«È entrato in carcere con le sue gambe e ora è in carrozzina. Aveva tutti i suoi denti e ora ha perso il conto di quelli che non ha più, tra l'altro spariti dalla sua cella dopo una perquisizione». A segnalare il caso all’associazione Yairaiha Onlus è la compagna di un detenuto malato oncologico recluso a Opera. Ultimamente gli fuoriesce il sangue dal naso e dalla bocca con il sospetto che sia dovuto dalla terapia che sta facendo. Non solo. A ciò si aggiunge che è un detenuto in attesa di giudizio, ma è recluso in una sezione dove ci sono tutti condannati definitivi. Si professa innocente, dice di non appartenere al clan della ‘ ndrangheta e si sente minacciato. Il risultato è che vive, volontariamente, come se fosse a un 41 bis: 24 ore su 24 non esce dalla propria cella.

Carmine Multari, dimesso dall'ospedale dopo il Covid è ritornato a Opera

Parliamo di Carmine Multari, un caso seguito da Yairaiha Onlus e che del quale si è già occupato Il Dubbio quando, una volta dismesso dall’ospedale perché ricoverato per aver contratto il Covid 19, è ritornato nel carcere di Opera nonostante il suo complesso quadro clinico. La compagna ha denunciato che Multari non è mai stato seguito adeguatamente né dal centro clinico dove era prima di contrarre il Covid né ora dove si trova nel primo reparto del carcere milanese di Opera. «La notte passata ha perso sangue dalla bocca e dal naso ma nessuno sembra ascoltarlo quando dice che i farmaci non sono adeguati a quella che dovrebbe essere la sua terapia. Gli stanno distruggendo il corpo», racconta con preoccupazione la compagna. Il processo in corso si celebra presso il tribunale di Vicenza. Per questo ha chiesto di essere trasferito nel carcere vicino, ma anche perché c’è l’ospedale che lo aveva in cura e operato. Ma sta avendo difficoltà nonostante il parere positivo del Gup.

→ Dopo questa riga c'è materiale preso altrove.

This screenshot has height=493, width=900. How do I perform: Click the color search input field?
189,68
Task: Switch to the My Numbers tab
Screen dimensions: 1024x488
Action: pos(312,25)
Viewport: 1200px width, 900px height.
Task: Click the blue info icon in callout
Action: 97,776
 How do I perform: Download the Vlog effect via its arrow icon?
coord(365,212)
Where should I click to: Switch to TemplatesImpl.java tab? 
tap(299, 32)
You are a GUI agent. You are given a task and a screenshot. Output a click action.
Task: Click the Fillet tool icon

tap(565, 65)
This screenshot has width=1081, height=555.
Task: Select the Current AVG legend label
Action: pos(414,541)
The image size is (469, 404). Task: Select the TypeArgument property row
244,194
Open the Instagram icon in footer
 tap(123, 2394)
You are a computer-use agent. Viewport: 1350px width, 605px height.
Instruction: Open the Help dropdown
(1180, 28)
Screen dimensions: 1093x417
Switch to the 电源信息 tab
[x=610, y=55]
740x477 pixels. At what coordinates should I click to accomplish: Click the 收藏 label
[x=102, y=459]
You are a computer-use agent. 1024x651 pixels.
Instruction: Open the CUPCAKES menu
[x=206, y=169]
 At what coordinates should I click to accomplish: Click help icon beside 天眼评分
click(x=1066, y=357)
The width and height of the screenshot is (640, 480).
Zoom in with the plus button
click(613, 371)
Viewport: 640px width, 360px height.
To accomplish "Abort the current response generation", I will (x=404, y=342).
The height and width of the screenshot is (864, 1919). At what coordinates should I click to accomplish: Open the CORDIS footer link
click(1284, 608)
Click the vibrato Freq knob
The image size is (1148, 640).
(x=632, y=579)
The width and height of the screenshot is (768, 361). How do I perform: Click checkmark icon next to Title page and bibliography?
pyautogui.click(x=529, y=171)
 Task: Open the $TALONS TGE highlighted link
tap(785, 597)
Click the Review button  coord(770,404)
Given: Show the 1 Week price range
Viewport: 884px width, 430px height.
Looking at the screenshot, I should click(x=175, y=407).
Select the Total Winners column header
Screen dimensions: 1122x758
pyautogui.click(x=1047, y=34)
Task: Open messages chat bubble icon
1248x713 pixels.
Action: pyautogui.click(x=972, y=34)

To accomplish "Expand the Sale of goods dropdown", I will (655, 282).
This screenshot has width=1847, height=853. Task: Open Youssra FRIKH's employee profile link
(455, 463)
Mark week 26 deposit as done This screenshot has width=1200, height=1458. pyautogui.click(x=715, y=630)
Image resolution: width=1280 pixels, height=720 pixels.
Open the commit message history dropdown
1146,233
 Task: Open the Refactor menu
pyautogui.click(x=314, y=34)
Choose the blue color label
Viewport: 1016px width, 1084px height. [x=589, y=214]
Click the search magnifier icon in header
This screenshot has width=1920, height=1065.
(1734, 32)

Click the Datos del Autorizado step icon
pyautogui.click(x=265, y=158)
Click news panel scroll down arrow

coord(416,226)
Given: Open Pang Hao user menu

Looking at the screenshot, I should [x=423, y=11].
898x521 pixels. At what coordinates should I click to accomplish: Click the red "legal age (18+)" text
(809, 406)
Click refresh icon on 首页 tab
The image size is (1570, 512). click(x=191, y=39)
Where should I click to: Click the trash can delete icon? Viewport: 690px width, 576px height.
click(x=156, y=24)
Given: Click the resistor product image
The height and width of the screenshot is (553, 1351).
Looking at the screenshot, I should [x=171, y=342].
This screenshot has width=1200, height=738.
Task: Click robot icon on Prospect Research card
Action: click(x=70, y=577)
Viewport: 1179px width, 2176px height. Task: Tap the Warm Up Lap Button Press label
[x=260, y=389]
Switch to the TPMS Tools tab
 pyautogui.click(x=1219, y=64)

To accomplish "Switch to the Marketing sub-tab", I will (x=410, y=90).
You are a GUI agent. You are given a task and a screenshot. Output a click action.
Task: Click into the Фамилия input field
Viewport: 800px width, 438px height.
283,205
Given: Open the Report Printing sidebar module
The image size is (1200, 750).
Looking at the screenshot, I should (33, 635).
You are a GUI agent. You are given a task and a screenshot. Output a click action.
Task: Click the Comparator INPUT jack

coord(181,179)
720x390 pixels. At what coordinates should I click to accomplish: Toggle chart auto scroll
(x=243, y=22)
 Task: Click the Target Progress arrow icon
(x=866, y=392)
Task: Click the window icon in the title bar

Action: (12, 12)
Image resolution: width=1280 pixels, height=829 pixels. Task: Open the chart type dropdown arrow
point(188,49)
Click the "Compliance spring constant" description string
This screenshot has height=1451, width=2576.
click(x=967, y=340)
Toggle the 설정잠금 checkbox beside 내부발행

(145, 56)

La preoccupazione si fa più concreta quando il detenuto ha appreso che tra i medicinali che gli vengono somministrati vi sarebbe un farmaco “salvavita”. Ma ad oggi non è stata comunicata alcuna patologia tale da mettere a rischio imminente la sua vita. Il suo legale, l’avvocato Lorenzo Manfro, anche alla luce dei fenomeni di sanguinamento tanto dal naso quanto dalla bocca, ha chiesto con urgenza di avere una copia della cartella clinica aggiornata per poterla girare al medico di fiducia esterno alla struttura e capire effettivamente le sue condizioni di salute.

Multari teme di incontrare affiliati alla 'ndrangheta

Ma, com’è detto, a questo si aggiunge un altro grande problema. Lo stesso Multari ha inviato alle autorità competenti, dal Dap ai giudici dell’udienza preliminare, una missiva che ha come oggetto la dichiarazione del divieto di incontro con la popolazione detenuta. Premette che si reputa estraneo alle accuse contestategli, ossia di essere membro delle cosche “ndranghetiste”. Denuncia che nella struttura del carcere di Opera sono presenti detenuti definitivi, condannati perché appartenenti / affiliati a cosche della ‘ ndrangheta. Multari sottolinea che ai sensi dell’articolo 14 dell’ordinamento penitenziario, la sua ubicazione non è quello dove è ubicato, poiché la legge prevede una separazione dai detenuti definitivi da quelli giudicabili. «Oggi – si legge nella lettera di Multari - sto vivendo nell’ansia e nella paura di ripercussioni da parte della popolazione detenuta». Per questo chiede espressamente il divieto di incontro con l’intera popolazione detenuta poiché teme per la sua vita. Contestualmente chiede di essere trasferito per motivi di ordine e sicurezza in altro istituto penitenziario. «Nel caso che non diate corso alla mia richiesta e nel caso in cui mi succeda qualche aggressione tutte le A. G. destinatarie della presente sarete chiamati a risponderne penalmente nelle dovute sedi giudiziarie», conclude la missiva indirizzata alle autorità competenti.

L’associazione Yairaiha Onlus ha segnalato il caso alla ministra della Giustizia Marta Cartabia, al Dipartimento dell’amministrazione penitenziaria e al garante nazionale delle persone private della libertà. Segnala che, appunto, le condizioni attuali sono «assolutamente peggiorate non solo sotto il profilo della salute per mancanza di cure adeguate ma sembra che anche le condizioni di detenzione abbiano superato quel limite imposto dall'articolo 27 della nostra Costituzione». Per questo invita le autorità a voler intervenire affinché la dignità e la tutela dei diritti della persona vengano garantiti anche in condizioni di detenzione.